__Text block__:
----

Unexplained absences by Xi on the world stage have also triggered speculation about what he may be dealing with at home. In August, the 70-year-old missed a scheduled speech at the BRICS summit of emerging economies.
The number of leaders attending each of the past three Belt and Road Forums has fallen steadily since the first one in 2017. pic.twitter.com/k8l6VDuXpE
— The China-Global South Project (@ChinaGSProject) October 18, 2023
The stakes are high for Xi personally. By installing himself as leader indefinitely, he broke with his predecessors who set up a system of power sharing and succession to avoid the excesses of overly centralized control under Mao. Yet by consolidating power in himself, he has also become the central figure to blame for his country’s problems.
Last month, the sudden death of former Chinese premier Li Keqiang, an economist and free-market advocate, prompted an outpouring of grief that was seen as an implicit rebuttal of the more state-driven and ideological path Xi has taken. (In the days after Li’s death, Chinese outlets were told to limit “overly effusive” praise of Li, according to a leaked directive.)
“Praising Li Keqiang for caring about the people and telling the truth implies that Xi Jinping doesn’t care about the people and speaks only empty words,” said Zhang Lun, professor of Chinese studies at Université de Cergy-Pontoise in Paris.
“Discontent with Xi used to be concentrated at the top, but bit by bit it has reached the level of the public. This is the situation Xi Jinping faces today. The loathing of him has reached a critical point,” he said.
For Xi, improved ties with the United States will give him more space to focus on problems at home.
Beijing has made an effort to appear ready to engage, reciprocating the flurry of visits by U.S. officials to China since the summer in an effort to make this week’s meeting happen. This month, state media lauded a visit by former U.S. pilots who helped China resist the Japanese in the 1940s. Last week, state news agency Xinhua started running a series on the importance of repairing the U.S.-China relationship.
“The leaders meeting is a test of how responsive to costs Xi is and whether he will pragmatically adjust his policies to reduce these costs,” said Susan Shirk, a research professor at the University of California at San Diego and former senior State Department official.
While Xi may be more willing to engage to stabilize relations in the short term, fundamental differences between Washington and Beijing remain — and vulnerability could mean he takes an even harder line, analysts warn.
“Xi remains fiercely nationalistic and might even become more so in areas like Taiwan, both because of his personal ideological views and to deter rival powers that he fears will try to take advantage of China’s weaknesses,” said Jacob Stokes, a senior fellow at the Center for a New American Security in Washington.
In a system such as the CCP’s, turmoil could actually strengthen rather than weaken his hand: External threats such as U.S. hostility and efforts to constrain Chinese technological advances give Xi additional grounds to say his vision is needed more than ever.
“When you face these kinds of challenges, in the past the reaction wasn’t we need to change the top leader. It’s that we need to rally to the top leader even more,” said Joseph Torigian, a China historian at American University.
The danger for Xi is how far and how long discontent spreads.
“This is like a chronic disease. It’s not a heart attack,” said Claremont McKenna’s Pei. “If things continue to go downhill, you will have a vicious cycle that is people start doubting his leadership more. His authority erodes even more, which means he will have even less influence over policy, and as a result he will become less secure.”

----

__Given records__:
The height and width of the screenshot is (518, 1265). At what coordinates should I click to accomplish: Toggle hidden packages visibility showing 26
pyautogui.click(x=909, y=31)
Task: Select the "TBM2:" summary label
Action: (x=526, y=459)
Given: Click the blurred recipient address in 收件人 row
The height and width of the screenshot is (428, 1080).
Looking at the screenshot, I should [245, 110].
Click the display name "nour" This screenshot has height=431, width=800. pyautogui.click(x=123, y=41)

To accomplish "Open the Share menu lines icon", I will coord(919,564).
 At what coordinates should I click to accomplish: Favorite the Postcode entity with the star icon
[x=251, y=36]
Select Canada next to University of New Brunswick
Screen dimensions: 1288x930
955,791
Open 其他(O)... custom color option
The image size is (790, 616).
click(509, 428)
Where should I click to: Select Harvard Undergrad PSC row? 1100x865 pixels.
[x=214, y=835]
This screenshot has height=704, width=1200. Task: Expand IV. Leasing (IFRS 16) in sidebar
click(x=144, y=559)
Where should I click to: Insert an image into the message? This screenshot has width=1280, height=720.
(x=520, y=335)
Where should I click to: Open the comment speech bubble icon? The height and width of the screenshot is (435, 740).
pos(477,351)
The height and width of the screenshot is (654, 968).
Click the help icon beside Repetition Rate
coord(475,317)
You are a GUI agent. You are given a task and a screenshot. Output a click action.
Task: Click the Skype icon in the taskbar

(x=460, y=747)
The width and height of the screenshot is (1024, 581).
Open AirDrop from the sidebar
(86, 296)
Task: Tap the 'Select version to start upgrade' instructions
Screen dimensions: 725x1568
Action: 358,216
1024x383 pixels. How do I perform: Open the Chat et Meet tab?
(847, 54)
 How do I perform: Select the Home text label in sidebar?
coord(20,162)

----

__Tasks to carry out__:
1. Name every person the article about Xi quotes directly.
2. Reproduce the part of the article about Xi between "Beijing has made" and "the U.S.-China relationship.", inclusive.

__Task responses__:
1.
Zhang Lun
Susan Shirk
Jacob Stokes
Joseph Torigian
Pei

2.
Beijing has made an effort to appear ready to engage, reciprocating the flurry of visits by U.S. officials to China since the summer in an effort to make this week’s meeting happen. This month, state media lauded a visit by former U.S. pilots who helped China resist the Japanese in the 1940s. Last week, state news agency Xinhua started running a series on the importance of repairing the U.S.-China relationship.